A shit eating grin, a sneer of satisfaction crossed my face and I began to enjoy the extra power. That’s where the danger lies, this was why pricks like Crowley and LeVey became what they were. He may have been a fictional sorcerer but Darth Vader is right about the power of the Dark Side of the Force. It is sweetly alluring.
With the extra power I made quick work of the rest of the upper floor, living room, kitchen, hallway and bathroom. Probably too quick. Having drawn in the extra power for my own use by being lazy and wanting a quick departure, I had given the entity a way into my subconscious. Forget what I wrote earlier, this thing was influencing me but I had forgotten on my own any of the safe guards I had always employed in the past. The fault still rests on my shoulders.
To her credit Tammy had asked me to “vacuum” the basement as well but with my dark energy influenced arrogance, dismissed her wish. I tookthe white sage stub and the bronze metal ash tray outside. Throwing by force of will, whatever remnants of energy I had sucked into myself in to the ashes, I said a prayer and asked for the Trinity to take back what they had created and cleanse it, then tossing the ashes into the wind.

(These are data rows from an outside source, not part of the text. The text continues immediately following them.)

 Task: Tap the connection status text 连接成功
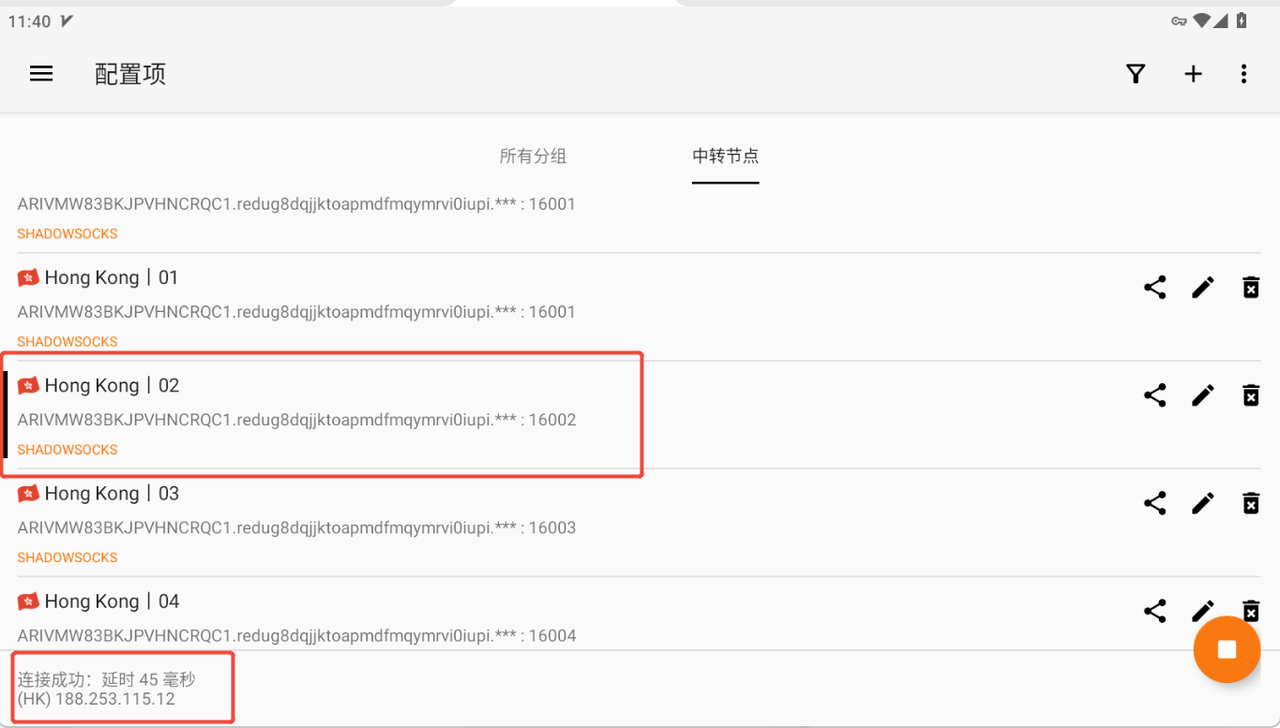57,680
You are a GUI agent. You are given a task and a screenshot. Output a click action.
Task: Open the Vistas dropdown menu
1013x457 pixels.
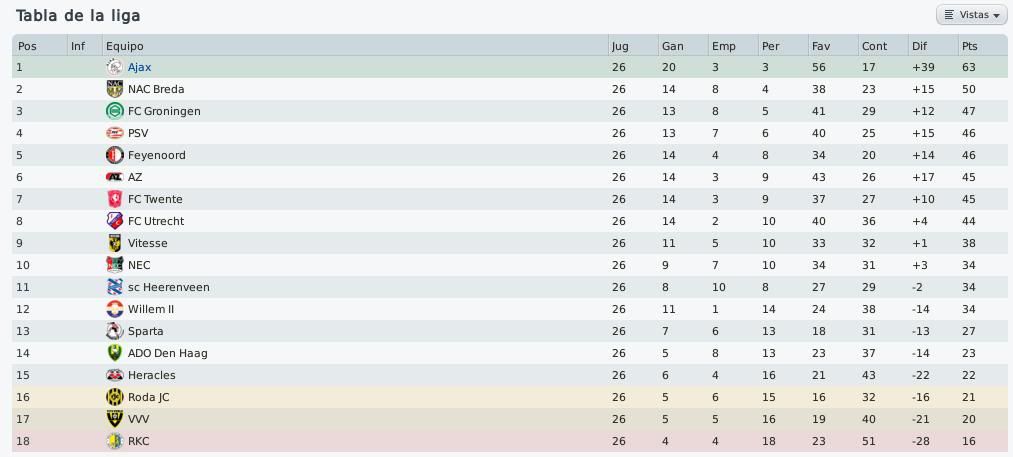pyautogui.click(x=971, y=15)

I felt both empty and tired immediately. I took my payment of a pack of smokes and told her to call me if anything seemed odd in the next week.
When I got home, my friend, roommate and after all the girls who have filled my life, the only woman I completely trust outside of my mother, gave me shit. It was her same old argument I heard every time I go do something like this. “But Dave, how can you believe you can control or have power over these things? Why would God give you the ability to fight evil spirits? Look at your life Dave and what you’ve done. You are going to Hell.”
“Yeah, yeah, I know but I doubt that if I am Hell-bound just quitting this stuff is gonna save my soul. Besides, someone has to stand up against the dark.” It was an argument we have had many times over and I love her for it. She truly cares for the welfare of my soul. Besides, this time she was partially right, this thing had bested me. It had pulled a tactical withdrawal worthy of Hitler’s forces in Russia.
When I sat down to log the event in a quick 300 word paragraph I saw the holes in my actions, the mistakes in my little spell casting enterprise. I was not surprised when Tammy called and said the “ghost” had returned. I booked a future appointment to the bungalow. I told her this visit would be more investigative than the last as I began to apologize for making mistakes.
Before logging off line as we were messaging I asked her “how does the bedroom feel?”
“Puddles goes in there now. It’s the rest of the house and the basement that is the problem.” So whatever was there didn’t yet have the strength to reclaim all ‘its territory’. “One more thing” she messaged me, “Bill went online and a 48 year old man was stabbed to death by someone about 20 years ago. He showed me the story online.”
“Let me guess” I typed back, “the killer was a young woman.”
“How did you know?” Tammy replied, “She was 22.” “Never mind,” I responded, cursing myself for not checking for such a thing earlier, after all I knew the neighbourhood had a violent history. “I will explain later.” and logged off.
I felt like an idiot. A dumb fucking rookie! If this thing had been an extremely powerful entity I could have unleashed all sorts of havoc if not doing what my roommate feared. Losing my soul or becoming possessed. I was going to have to go back but this time “loaded for bear”
“I am getting the tale of the tape this time.” I thought to myself, “Get ready for Round Two you non-corporeal bastard.”